- **PROVIDED MATERIAL**
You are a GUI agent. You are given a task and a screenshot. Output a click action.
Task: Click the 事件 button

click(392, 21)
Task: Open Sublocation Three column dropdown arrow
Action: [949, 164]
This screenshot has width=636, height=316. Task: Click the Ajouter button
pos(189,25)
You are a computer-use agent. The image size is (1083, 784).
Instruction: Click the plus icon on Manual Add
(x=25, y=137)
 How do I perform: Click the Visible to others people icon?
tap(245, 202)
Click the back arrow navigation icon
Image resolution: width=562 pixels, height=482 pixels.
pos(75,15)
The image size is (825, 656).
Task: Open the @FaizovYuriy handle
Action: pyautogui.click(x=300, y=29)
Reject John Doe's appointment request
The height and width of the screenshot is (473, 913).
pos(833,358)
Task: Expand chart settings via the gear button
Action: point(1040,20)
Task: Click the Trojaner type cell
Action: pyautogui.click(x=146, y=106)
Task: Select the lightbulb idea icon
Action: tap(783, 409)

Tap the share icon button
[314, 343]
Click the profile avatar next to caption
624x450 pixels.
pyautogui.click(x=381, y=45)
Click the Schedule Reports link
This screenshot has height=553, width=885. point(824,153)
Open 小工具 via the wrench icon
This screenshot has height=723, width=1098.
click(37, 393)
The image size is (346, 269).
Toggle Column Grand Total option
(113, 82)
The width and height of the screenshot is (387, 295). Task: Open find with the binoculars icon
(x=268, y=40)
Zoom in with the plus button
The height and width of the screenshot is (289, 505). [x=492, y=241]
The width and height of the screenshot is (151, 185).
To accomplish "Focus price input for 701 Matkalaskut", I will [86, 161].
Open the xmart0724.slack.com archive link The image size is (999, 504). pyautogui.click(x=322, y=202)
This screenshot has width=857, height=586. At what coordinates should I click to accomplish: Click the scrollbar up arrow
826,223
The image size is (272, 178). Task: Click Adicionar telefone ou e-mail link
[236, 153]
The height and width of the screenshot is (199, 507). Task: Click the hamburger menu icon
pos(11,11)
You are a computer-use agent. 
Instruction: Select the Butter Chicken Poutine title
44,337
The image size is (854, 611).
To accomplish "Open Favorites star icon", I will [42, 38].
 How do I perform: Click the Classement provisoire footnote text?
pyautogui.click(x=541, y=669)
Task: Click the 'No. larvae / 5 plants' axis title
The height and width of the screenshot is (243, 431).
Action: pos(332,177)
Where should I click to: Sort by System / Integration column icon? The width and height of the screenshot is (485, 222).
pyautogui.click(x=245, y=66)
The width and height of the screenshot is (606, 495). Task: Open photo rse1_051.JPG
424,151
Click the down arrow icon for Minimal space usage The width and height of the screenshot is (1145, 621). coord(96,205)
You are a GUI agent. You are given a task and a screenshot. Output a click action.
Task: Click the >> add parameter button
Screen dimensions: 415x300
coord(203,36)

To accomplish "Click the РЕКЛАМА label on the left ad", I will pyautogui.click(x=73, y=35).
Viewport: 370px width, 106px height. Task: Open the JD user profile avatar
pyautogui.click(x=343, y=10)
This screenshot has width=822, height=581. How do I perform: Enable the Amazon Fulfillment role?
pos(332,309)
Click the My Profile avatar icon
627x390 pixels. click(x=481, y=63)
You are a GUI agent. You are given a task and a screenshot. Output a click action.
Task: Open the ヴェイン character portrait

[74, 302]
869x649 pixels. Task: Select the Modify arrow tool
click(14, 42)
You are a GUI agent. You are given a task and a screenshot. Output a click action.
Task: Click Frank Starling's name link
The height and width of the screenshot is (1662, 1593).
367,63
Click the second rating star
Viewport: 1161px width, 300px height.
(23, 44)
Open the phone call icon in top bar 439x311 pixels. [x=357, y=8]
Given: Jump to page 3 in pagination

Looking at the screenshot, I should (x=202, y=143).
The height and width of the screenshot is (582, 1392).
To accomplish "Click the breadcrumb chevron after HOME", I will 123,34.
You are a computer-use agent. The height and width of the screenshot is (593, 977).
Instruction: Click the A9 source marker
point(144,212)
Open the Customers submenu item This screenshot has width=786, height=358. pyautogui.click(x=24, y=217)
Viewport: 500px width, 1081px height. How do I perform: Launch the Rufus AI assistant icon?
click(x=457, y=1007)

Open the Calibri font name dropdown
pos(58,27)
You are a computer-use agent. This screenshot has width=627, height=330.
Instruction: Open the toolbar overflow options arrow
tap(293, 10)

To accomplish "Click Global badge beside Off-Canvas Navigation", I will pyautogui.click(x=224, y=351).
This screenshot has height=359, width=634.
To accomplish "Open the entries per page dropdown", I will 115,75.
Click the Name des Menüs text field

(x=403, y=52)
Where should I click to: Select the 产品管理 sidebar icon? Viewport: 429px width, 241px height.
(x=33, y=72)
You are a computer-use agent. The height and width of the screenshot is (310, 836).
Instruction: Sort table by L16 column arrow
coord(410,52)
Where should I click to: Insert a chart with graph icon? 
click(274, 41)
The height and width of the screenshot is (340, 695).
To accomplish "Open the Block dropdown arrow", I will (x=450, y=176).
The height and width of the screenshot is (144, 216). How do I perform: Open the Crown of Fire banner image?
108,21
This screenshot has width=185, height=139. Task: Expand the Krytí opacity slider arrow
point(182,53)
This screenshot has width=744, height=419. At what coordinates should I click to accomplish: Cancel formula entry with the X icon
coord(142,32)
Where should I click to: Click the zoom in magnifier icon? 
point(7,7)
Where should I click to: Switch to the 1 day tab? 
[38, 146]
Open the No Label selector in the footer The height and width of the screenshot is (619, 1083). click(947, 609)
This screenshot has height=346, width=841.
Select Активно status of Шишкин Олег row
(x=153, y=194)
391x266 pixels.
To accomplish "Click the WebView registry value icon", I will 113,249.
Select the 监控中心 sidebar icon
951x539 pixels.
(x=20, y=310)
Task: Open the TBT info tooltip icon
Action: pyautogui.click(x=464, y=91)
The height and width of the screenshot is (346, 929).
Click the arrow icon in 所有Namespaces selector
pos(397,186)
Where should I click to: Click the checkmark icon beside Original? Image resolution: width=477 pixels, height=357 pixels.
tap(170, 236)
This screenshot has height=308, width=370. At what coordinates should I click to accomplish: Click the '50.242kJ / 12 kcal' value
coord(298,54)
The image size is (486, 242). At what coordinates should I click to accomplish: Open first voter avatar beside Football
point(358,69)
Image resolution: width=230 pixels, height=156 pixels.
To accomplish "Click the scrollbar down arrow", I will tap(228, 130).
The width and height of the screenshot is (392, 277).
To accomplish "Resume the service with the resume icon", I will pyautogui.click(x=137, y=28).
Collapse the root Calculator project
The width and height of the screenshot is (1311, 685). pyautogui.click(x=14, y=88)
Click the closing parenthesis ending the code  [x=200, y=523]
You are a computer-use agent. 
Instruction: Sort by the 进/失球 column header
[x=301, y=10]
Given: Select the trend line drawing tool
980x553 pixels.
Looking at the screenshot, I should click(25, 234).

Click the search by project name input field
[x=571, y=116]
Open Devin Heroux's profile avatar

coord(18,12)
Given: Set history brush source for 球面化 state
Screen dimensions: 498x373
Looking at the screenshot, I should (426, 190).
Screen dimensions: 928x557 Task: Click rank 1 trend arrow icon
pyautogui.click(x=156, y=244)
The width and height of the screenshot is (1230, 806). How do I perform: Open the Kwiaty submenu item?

- **ASSIGNMENT**
The answer must be a word-for-word reproduction of every record above.

- **SOLVED PROBLEM**
You are a GUI agent. You are given a task and a screenshot. Output a click action.
Task: Click the 事件 button

click(392, 21)
Task: Open Sublocation Three column dropdown arrow
Action: [949, 164]
This screenshot has width=636, height=316. Task: Click the Ajouter button
pos(189,25)
You are a computer-use agent. The image size is (1083, 784).
Instruction: Click the plus icon on Manual Add
(x=25, y=137)
 How do I perform: Click the Visible to others people icon?
tap(245, 202)
Click the back arrow navigation icon
Image resolution: width=562 pixels, height=482 pixels.
pos(75,15)
The image size is (825, 656).
Task: Open the @FaizovYuriy handle
Action: pyautogui.click(x=300, y=29)
Reject John Doe's appointment request
The height and width of the screenshot is (473, 913).
pos(833,358)
Task: Expand chart settings via the gear button
Action: point(1040,20)
Task: Click the Trojaner type cell
Action: pyautogui.click(x=146, y=106)
Task: Select the lightbulb idea icon
Action: tap(783, 409)

Tap the share icon button
[314, 343]
Click the profile avatar next to caption
624x450 pixels.
pyautogui.click(x=381, y=45)
Click the Schedule Reports link
This screenshot has height=553, width=885. point(824,153)
Open 小工具 via the wrench icon
This screenshot has height=723, width=1098.
click(37, 393)
The image size is (346, 269).
Toggle Column Grand Total option
(113, 82)
The width and height of the screenshot is (387, 295). Task: Open find with the binoculars icon
(x=268, y=40)
Zoom in with the plus button
The height and width of the screenshot is (289, 505). [x=492, y=241]
The width and height of the screenshot is (151, 185).
To accomplish "Focus price input for 701 Matkalaskut", I will [86, 161].
Open the xmart0724.slack.com archive link The image size is (999, 504). pyautogui.click(x=322, y=202)
This screenshot has width=857, height=586. At what coordinates should I click to accomplish: Click the scrollbar up arrow
826,223
The image size is (272, 178). Task: Click Adicionar telefone ou e-mail link
[236, 153]
The height and width of the screenshot is (199, 507). Task: Click the hamburger menu icon
pos(11,11)
You are a computer-use agent. 
Instruction: Select the Butter Chicken Poutine title
44,337
The image size is (854, 611).
To accomplish "Open Favorites star icon", I will [42, 38].
 How do I perform: Click the Classement provisoire footnote text?
pyautogui.click(x=541, y=669)
Task: Click the 'No. larvae / 5 plants' axis title
The height and width of the screenshot is (243, 431).
Action: pos(332,177)
Where should I click to: Sort by System / Integration column icon? The width and height of the screenshot is (485, 222).
pyautogui.click(x=245, y=66)
The width and height of the screenshot is (606, 495). Task: Open photo rse1_051.JPG
424,151
Click the down arrow icon for Minimal space usage The width and height of the screenshot is (1145, 621). coord(96,205)
You are a GUI agent. You are given a task and a screenshot. Output a click action.
Task: Click the >> add parameter button
Screen dimensions: 415x300
coord(203,36)

To accomplish "Click the РЕКЛАМА label on the left ad", I will pyautogui.click(x=73, y=35).
Viewport: 370px width, 106px height. Task: Open the JD user profile avatar
pyautogui.click(x=343, y=10)
This screenshot has width=822, height=581. How do I perform: Enable the Amazon Fulfillment role?
pos(332,309)
Click the My Profile avatar icon
627x390 pixels. click(x=481, y=63)
You are a GUI agent. You are given a task and a screenshot. Output a click action.
Task: Open the ヴェイン character portrait

[74, 302]
869x649 pixels. Task: Select the Modify arrow tool
click(14, 42)
You are a GUI agent. You are given a task and a screenshot. Output a click action.
Task: Click Frank Starling's name link
The height and width of the screenshot is (1662, 1593).
367,63
Click the second rating star
Viewport: 1161px width, 300px height.
(23, 44)
Open the phone call icon in top bar 439x311 pixels. [x=357, y=8]
Given: Jump to page 3 in pagination

Looking at the screenshot, I should (x=202, y=143).
The height and width of the screenshot is (582, 1392).
To accomplish "Click the breadcrumb chevron after HOME", I will 123,34.
You are a computer-use agent. The height and width of the screenshot is (593, 977).
Instruction: Click the A9 source marker
point(144,212)
Open the Customers submenu item This screenshot has width=786, height=358. pyautogui.click(x=24, y=217)
Viewport: 500px width, 1081px height. How do I perform: Launch the Rufus AI assistant icon?
click(x=457, y=1007)

Open the Calibri font name dropdown
pos(58,27)
You are a computer-use agent. This screenshot has width=627, height=330.
Instruction: Open the toolbar overflow options arrow
tap(293, 10)

To accomplish "Click Global badge beside Off-Canvas Navigation", I will pyautogui.click(x=224, y=351).
This screenshot has height=359, width=634.
To accomplish "Open the entries per page dropdown", I will 115,75.
Click the Name des Menüs text field

(x=403, y=52)
Where should I click to: Select the 产品管理 sidebar icon? Viewport: 429px width, 241px height.
(x=33, y=72)
You are a computer-use agent. The height and width of the screenshot is (310, 836).
Instruction: Sort table by L16 column arrow
coord(410,52)
Where should I click to: Insert a chart with graph icon? 
click(274, 41)
The height and width of the screenshot is (340, 695).
To accomplish "Open the Block dropdown arrow", I will (x=450, y=176).
The height and width of the screenshot is (144, 216). How do I perform: Open the Crown of Fire banner image?
108,21
This screenshot has width=185, height=139. Task: Expand the Krytí opacity slider arrow
point(182,53)
This screenshot has width=744, height=419. At what coordinates should I click to accomplish: Cancel formula entry with the X icon
coord(142,32)
Where should I click to: Click the zoom in magnifier icon? 
point(7,7)
Where should I click to: Switch to the 1 day tab? 
[38, 146]
Open the No Label selector in the footer The height and width of the screenshot is (619, 1083). click(947, 609)
This screenshot has height=346, width=841.
Select Активно status of Шишкин Олег row
(x=153, y=194)
391x266 pixels.
To accomplish "Click the WebView registry value icon", I will 113,249.
Select the 监控中心 sidebar icon
951x539 pixels.
(x=20, y=310)
Task: Open the TBT info tooltip icon
Action: pyautogui.click(x=464, y=91)
The height and width of the screenshot is (346, 929).
Click the arrow icon in 所有Namespaces selector
pos(397,186)
Where should I click to: Click the checkmark icon beside Original? Image resolution: width=477 pixels, height=357 pixels.
tap(170, 236)
This screenshot has height=308, width=370. At what coordinates should I click to accomplish: Click the '50.242kJ / 12 kcal' value
coord(298,54)
The image size is (486, 242). At what coordinates should I click to accomplish: Open first voter avatar beside Football
point(358,69)
Image resolution: width=230 pixels, height=156 pixels.
To accomplish "Click the scrollbar down arrow", I will tap(228, 130).
The width and height of the screenshot is (392, 277).
To accomplish "Resume the service with the resume icon", I will pyautogui.click(x=137, y=28).
Collapse the root Calculator project
The width and height of the screenshot is (1311, 685). pyautogui.click(x=14, y=88)
Click the closing parenthesis ending the code  [x=200, y=523]
You are a computer-use agent. 
Instruction: Sort by the 进/失球 column header
[x=301, y=10]
Given: Select the trend line drawing tool
980x553 pixels.
Looking at the screenshot, I should click(25, 234).

Click the search by project name input field
[x=571, y=116]
Open Devin Heroux's profile avatar

coord(18,12)
Given: Set history brush source for 球面化 state
Screen dimensions: 498x373
Looking at the screenshot, I should (426, 190).
Screen dimensions: 928x557 Task: Click rank 1 trend arrow icon
pyautogui.click(x=156, y=244)
The width and height of the screenshot is (1230, 806). How do I perform: Open the Kwiaty submenu item?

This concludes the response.